Exercise description:
Arrange every line of the entries below as a numbered list, omitting blank lines and the pictures.

The records:
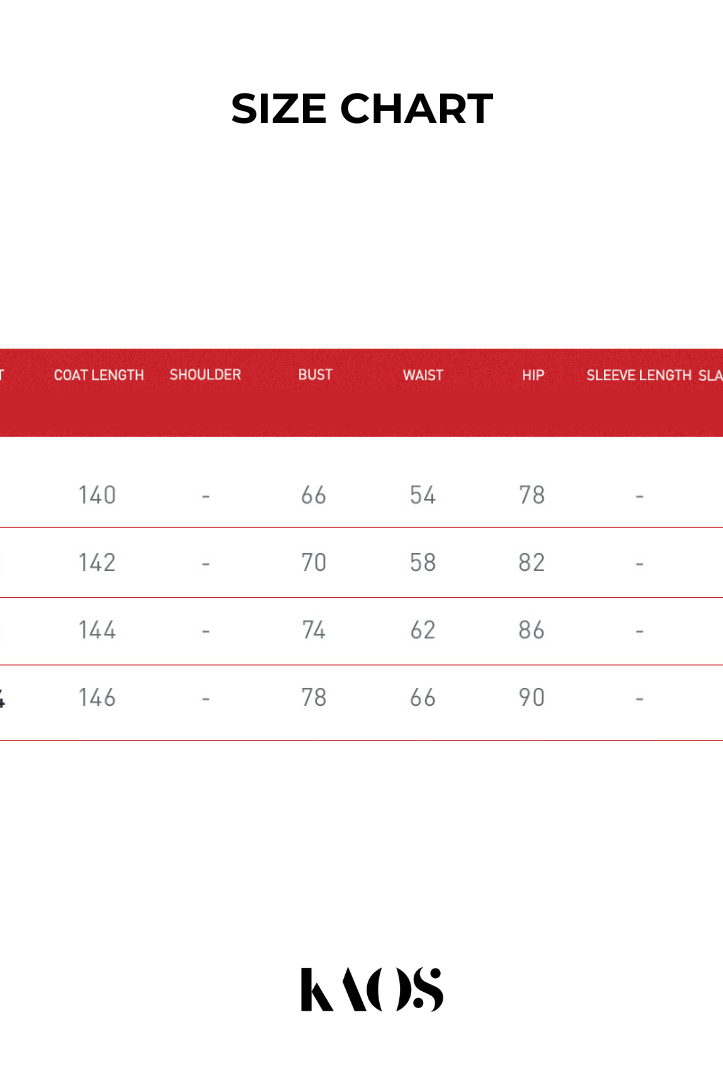Select the coat length value 142
This screenshot has width=723, height=1080.
coord(97,562)
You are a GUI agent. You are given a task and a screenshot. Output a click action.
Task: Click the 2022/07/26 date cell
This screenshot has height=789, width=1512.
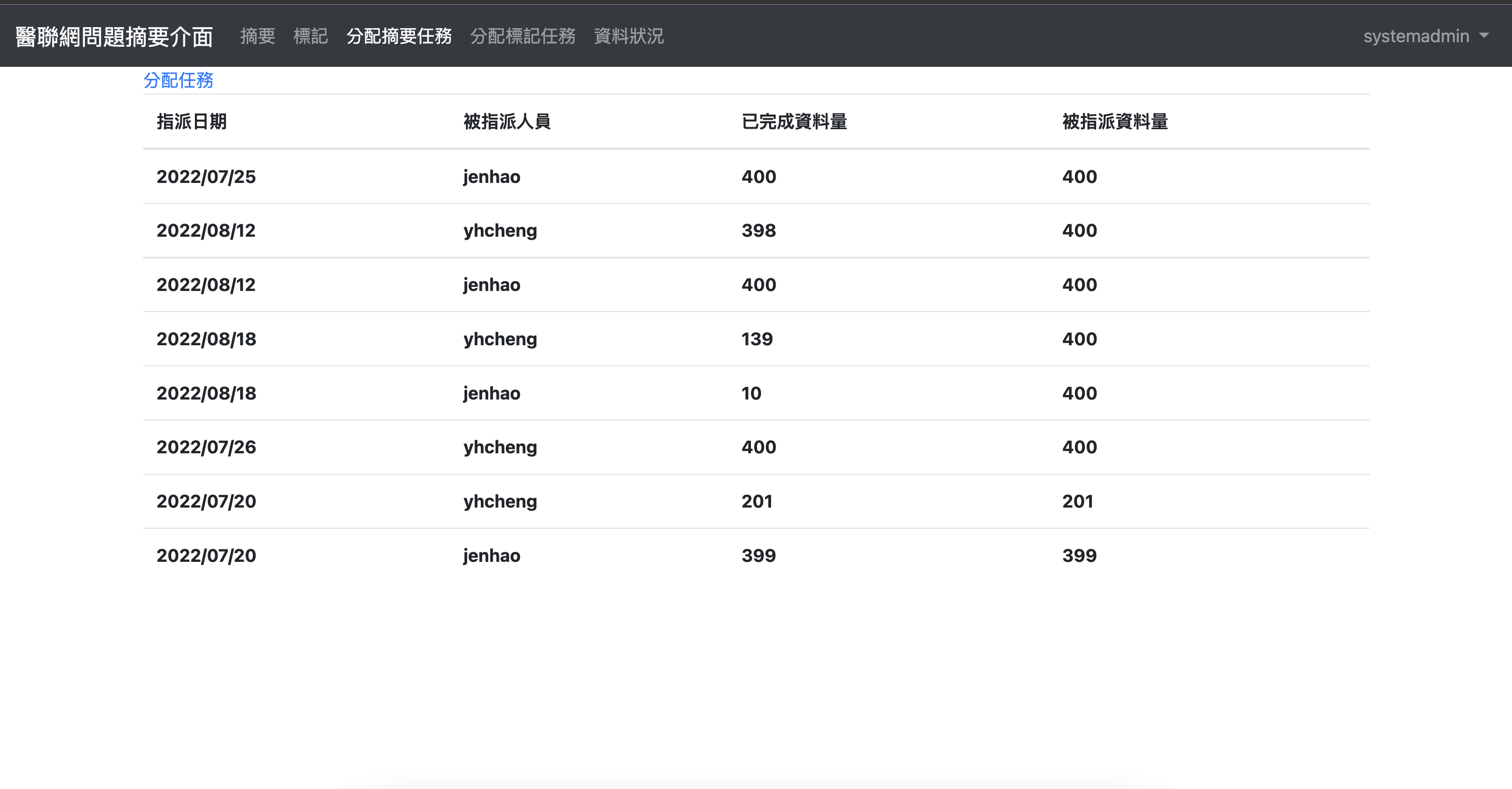(x=206, y=447)
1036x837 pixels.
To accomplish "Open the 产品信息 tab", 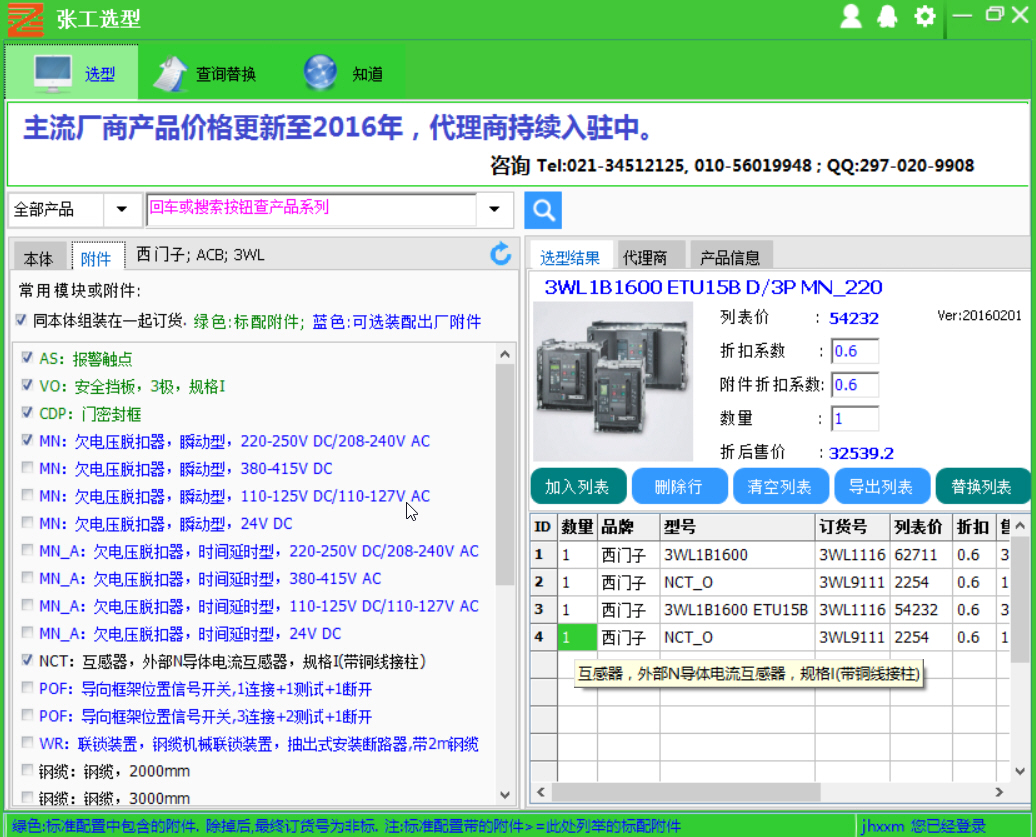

Finished answer:
1. Select the coat length value 142
2. This screenshot has width=723, height=1080.
3. coord(97,562)
4. You are a GUI agent. You are given a task and a screenshot. Output a click action.
5. Task: Click the 2022/07/26 date cell
6. This screenshot has height=789, width=1512.
7. (x=206, y=447)
8. 1036x837 pixels.
9. To accomplish "Open the 产品信息 tab", 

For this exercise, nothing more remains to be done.